Information provided:
[start]
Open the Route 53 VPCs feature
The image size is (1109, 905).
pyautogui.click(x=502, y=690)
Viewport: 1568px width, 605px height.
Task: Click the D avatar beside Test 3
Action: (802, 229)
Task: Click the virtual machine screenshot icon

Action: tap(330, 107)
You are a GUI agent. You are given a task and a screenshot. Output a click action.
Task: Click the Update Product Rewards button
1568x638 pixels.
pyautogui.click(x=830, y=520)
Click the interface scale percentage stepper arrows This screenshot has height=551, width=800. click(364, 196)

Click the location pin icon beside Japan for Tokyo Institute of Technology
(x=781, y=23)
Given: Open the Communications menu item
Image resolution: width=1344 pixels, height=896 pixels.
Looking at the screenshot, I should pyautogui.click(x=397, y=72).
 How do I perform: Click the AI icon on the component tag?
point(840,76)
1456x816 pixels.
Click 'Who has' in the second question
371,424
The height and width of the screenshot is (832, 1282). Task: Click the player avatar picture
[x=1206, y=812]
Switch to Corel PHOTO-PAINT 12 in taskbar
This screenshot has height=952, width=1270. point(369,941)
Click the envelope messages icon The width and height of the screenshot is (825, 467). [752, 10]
[end]
Reproduce the lines of the listing above verbatim, beginning with the line containing "How do I perform: Click" and continuing through the final line of the listing.

 How do I perform: Click the AI icon on the component tag?
point(840,76)
1456x816 pixels.
Click 'Who has' in the second question
371,424
The height and width of the screenshot is (832, 1282). Task: Click the player avatar picture
[x=1206, y=812]
Switch to Corel PHOTO-PAINT 12 in taskbar
This screenshot has height=952, width=1270. point(369,941)
Click the envelope messages icon The width and height of the screenshot is (825, 467). [752, 10]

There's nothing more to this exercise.